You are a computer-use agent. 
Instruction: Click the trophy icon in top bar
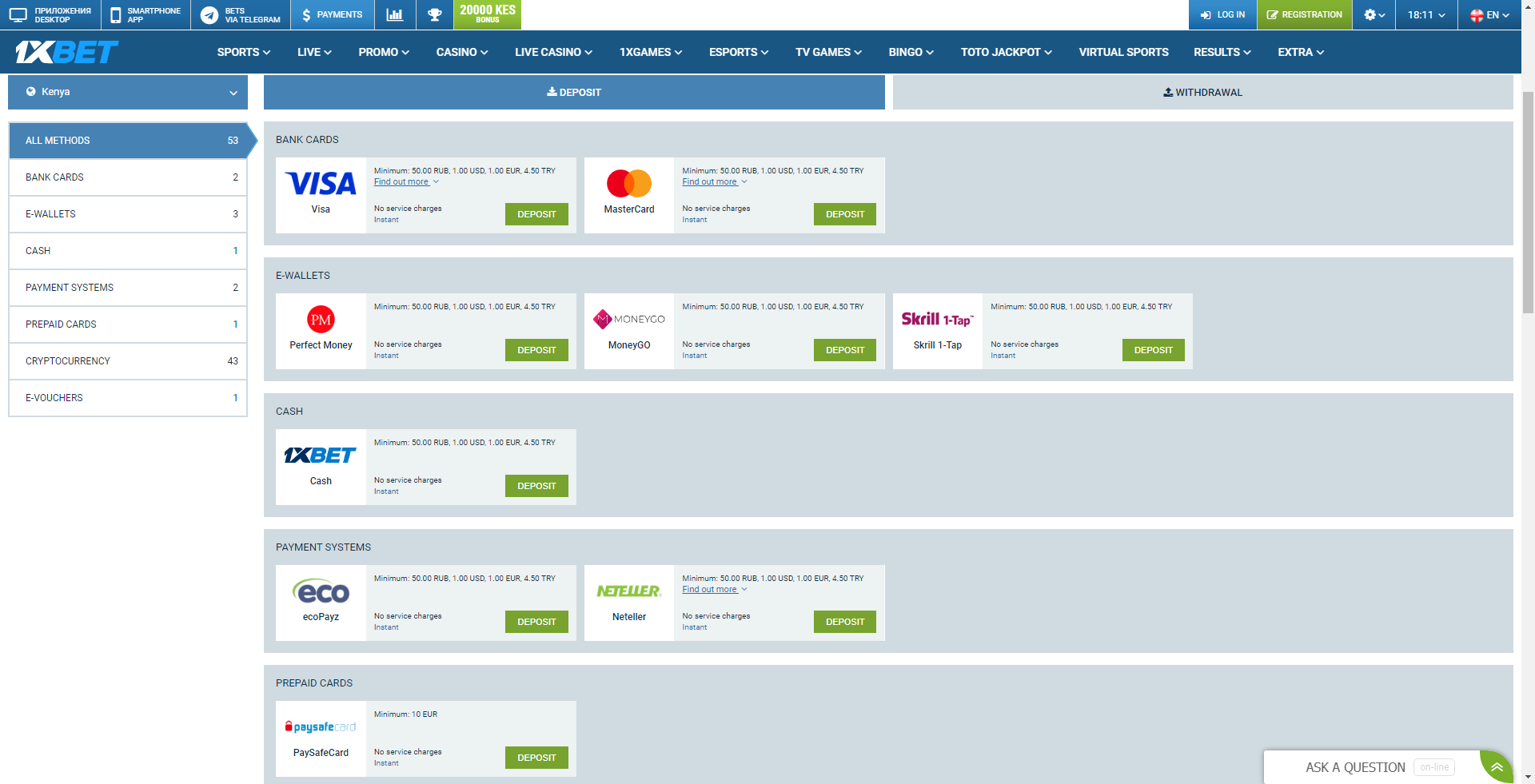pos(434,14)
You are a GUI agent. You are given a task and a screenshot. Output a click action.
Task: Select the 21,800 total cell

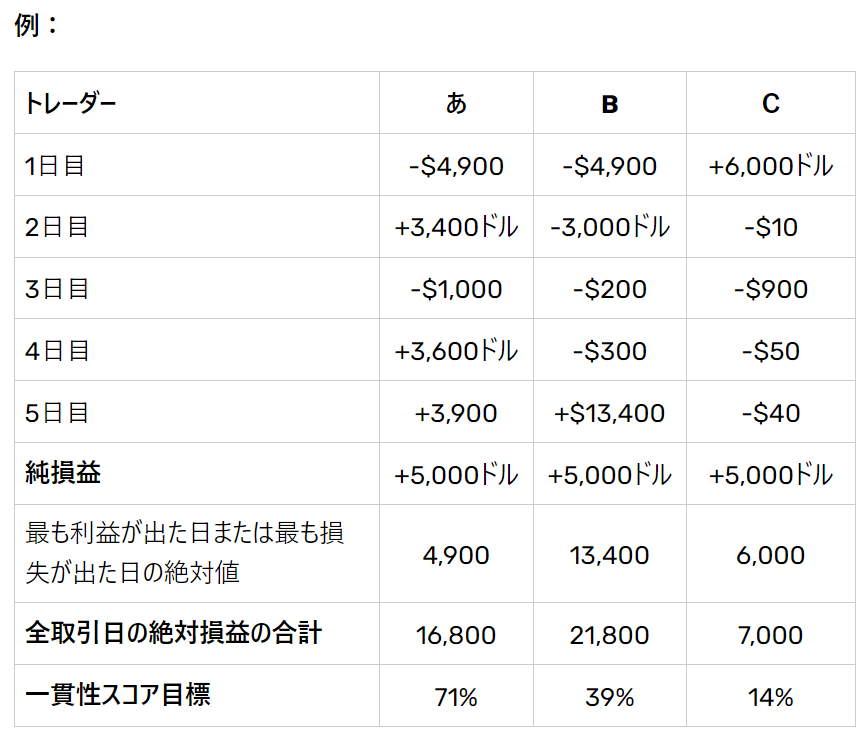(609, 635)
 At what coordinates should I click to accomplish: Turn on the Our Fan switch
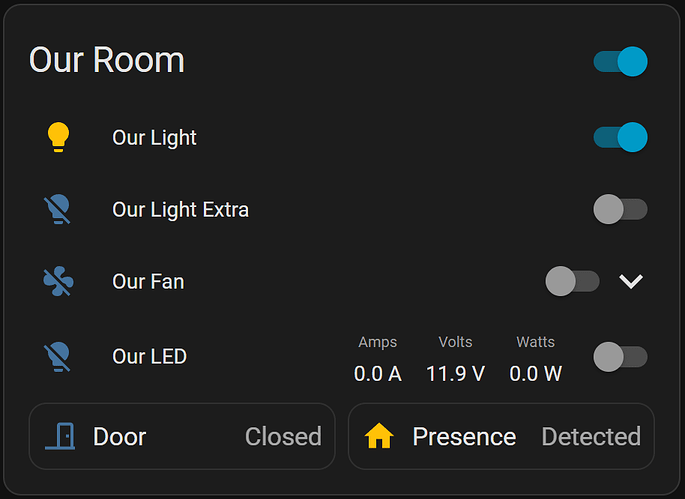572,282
○ ○ ○
> _To do_
Show all lines of the material in which the word "agent" can be found.

> _Answer to this exercise_
You are a computer-use agent. 
You are a GUI agent. You are given a task and a screenshot. Output a click action.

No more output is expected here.